Mahi Sall, Advisor, Fintech-Bank Partnerships, Payments and Financial Inclusivity
January 25th, 2023
Protocol | Benjamin Pimentel | Mar 16, 2022
In warning against the use of crypto by Russian oligarchs to evade war sanctions, Senate Democrats led by Elizabeth Warren cited data tools familiar to Wall Street and Silicon Valley but still obscure in Washington circles.
The senators, in a letter to the Treasury Department, pointed to the work of Elliptic and Chainalysis, whose programs scour billions of blockchain accounts and transactions in a global hunt for illicit transactions and hidden assets.
The Ukraine war is giving new urgency to the already brewing battle over crypto regulations. And it has turned the spotlight on blockchain analytics as a key way to unmask the inner workings of crypto, particularly the way funds and assets are moved and stored in blockchain networks designed to be transparent but quasi-anonymous.
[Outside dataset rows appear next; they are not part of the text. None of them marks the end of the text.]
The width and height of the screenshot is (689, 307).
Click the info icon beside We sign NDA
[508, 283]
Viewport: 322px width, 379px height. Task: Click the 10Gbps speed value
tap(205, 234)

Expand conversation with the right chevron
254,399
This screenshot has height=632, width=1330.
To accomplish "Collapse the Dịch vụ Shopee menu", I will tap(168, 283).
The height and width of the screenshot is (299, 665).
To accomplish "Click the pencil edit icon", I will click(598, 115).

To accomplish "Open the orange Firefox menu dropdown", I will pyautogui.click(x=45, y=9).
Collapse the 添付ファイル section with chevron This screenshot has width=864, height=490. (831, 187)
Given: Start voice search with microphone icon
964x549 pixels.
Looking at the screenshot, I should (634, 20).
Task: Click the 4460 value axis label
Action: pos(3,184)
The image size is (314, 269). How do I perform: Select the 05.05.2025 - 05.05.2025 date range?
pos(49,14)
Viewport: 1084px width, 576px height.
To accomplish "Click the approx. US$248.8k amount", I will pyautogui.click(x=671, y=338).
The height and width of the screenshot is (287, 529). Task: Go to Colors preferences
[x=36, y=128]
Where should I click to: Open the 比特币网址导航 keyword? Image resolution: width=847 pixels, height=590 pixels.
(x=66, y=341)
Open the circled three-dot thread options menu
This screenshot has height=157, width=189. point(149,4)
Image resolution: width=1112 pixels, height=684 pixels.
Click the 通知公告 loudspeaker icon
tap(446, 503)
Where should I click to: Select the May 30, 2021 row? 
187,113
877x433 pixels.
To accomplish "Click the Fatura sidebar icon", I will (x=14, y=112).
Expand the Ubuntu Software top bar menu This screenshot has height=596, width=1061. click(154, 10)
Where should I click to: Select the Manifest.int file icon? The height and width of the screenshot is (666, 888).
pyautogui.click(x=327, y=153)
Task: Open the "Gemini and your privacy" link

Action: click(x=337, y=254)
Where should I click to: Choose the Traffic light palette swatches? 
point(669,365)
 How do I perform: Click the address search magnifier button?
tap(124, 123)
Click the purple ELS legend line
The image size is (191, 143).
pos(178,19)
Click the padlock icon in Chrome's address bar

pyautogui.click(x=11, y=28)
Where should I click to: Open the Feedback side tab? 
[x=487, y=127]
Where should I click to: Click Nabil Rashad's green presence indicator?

Chris DePow, a senior adviser for financial institution regulation and compliance at Elliptic:
“There has been a steady uptick in the demand for blockchain analytics services, with a particular spike in interest over the past month or so. The potential for the use of crypto for sanctions evasion … underscored the need for the implementation of adequate crypto transaction monitoring, wallet screening, forensics and crypto service provider due diligence.”
Blockchain analytics sprang from a need to crack down on bad actors when Mt. Gox, the crypto exchange, was hacked in 2014, the year Chainalysis launched. Eventually, the field began to attract the interest of law enforcement agencies as crypto increasingly became associated with money laundering and other crimes.
The Department of Homeland Security was the first major customer of Blockchain Intelligence Group, said Lance Morginn:
“Criminals are in the business of running and law enforcement is in the business of waiting — and waiting for them to slip up. Crypto may be “a pseudo-anonymous space,” he added. “But mistakes happen and then they can reveal who that person is by going to a choke point.”
The arrest of Ilya Lichtenstein and Heather Morgan on charges of laundering billions of dollars, for example, was unraveled in part by tracing a transaction on the blockchain from a wallet to a service used to buy a prepaid Walmart gift card.
Crypto’s rapid growth over the past few years led to more interest from other entities. These included big banks which, Morginn said, realized
“that if [banks] don't start today, they're going to be left behind and the Coinbases are going to become the new digital banks and threaten their existing business model.”
Blockchain analytics also drew more attention with the heightened focus on regulation and the need to comply with anti-money-laundering and KYC rules.